Cairo attack suspects go on trial

Fourteen people have gone on trial over three terrorist attacks in Cairo which killed two French tourists and an American.

Fourteen people are accused of helping to organise the attacks

The 14 defendants, including two women, all pleaded innocent to charges on Saturday that included collaborating in the April 2005 attacks, the unlicensed possession of weapons, ammunition and explosives, harbouring fugitives, and belonging to a banned group.

In the first of the three attacks, on the edge of the Khan el-Khalili bazaar, the bomber and the three foreigners died and 18 people were wounded.

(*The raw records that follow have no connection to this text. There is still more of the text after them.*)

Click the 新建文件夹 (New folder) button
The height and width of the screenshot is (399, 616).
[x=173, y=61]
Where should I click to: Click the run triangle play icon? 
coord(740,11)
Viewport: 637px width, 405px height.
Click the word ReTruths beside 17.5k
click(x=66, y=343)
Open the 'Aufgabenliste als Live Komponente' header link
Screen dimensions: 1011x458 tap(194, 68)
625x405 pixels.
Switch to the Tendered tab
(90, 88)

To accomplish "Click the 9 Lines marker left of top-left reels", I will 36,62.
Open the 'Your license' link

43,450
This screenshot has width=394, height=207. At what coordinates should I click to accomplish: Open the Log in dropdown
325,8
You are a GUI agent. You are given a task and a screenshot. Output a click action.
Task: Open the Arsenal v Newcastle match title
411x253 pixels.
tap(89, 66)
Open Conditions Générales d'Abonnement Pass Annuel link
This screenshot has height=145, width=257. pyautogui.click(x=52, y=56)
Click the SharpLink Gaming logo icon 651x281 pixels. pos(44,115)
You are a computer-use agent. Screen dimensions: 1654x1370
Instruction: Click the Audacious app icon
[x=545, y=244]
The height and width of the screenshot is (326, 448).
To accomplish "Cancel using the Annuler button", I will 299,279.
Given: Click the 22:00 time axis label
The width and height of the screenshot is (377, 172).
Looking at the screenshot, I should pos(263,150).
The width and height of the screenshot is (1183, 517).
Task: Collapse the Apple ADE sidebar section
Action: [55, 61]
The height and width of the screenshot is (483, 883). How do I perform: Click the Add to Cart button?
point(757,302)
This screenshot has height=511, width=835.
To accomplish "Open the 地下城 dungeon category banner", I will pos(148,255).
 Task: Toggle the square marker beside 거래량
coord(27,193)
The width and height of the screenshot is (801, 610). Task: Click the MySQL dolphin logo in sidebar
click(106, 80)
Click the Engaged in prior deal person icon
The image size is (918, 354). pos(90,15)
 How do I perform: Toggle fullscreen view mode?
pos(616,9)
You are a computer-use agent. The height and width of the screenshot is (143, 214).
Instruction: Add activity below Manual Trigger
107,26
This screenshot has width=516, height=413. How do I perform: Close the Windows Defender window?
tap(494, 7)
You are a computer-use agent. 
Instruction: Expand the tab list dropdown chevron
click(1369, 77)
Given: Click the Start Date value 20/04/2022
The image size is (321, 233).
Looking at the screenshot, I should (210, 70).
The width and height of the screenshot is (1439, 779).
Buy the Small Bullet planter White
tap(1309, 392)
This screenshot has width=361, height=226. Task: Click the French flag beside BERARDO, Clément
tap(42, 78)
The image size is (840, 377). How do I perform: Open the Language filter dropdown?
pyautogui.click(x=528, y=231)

In the second, three weeks later, only the bomber died when he jumped from a bridge behind the Egyptian Museum in central Cairo, landing near a tourist bus. Nine people were wounded, four of them foreigners.

A few hours later, two women opened fire on a tourist bus near the Cairo Citadel. There were no casualties in the attack but one of the pair shot dead her accomplice before turning the gun on herself and later died in a hospital.

Caged dock

The defendants appeared in a caged dock at the Cairo emergency security court. Five other people implicated in the attacks are dead. Four died carrying them out, and the other in police custody.

The prosecutor told the court that the defendants had confessed during interrogation to buying the explosive materials and making the bombs used in the attacks.

Foreign tourists were targeted inthe three attacks in 2005
Foreign tourists were targeted inthe three attacks in 2005

Foreign tourists were targeted in
the three attacks in 2005

A member of the defence team said that the detainees were tortured in prison, and were denied visits by their family members for more than a year.

Gamal Ahmed Abdel-Al, a 25-year-old male defendant, after asking permission to address the court, said that he and the others were tortured for refusing to confess to “crimes we haven’t committed”.

One of the female defendants, Seham Qammar Zaman, a 47-year-old woman, screamed hysterically in the dock before collapsing.

Mukhtar Nouh, a member of the defence team, said the interior ministry had framed the defendants because it could not identify the real culprits and wanted to improve its image with the public.

After the charges were read and the pleas given, the trial was adjourned until October 21.

At the time of the attacks, police said they were the work of a small group of religious extremists based in the Nile valley.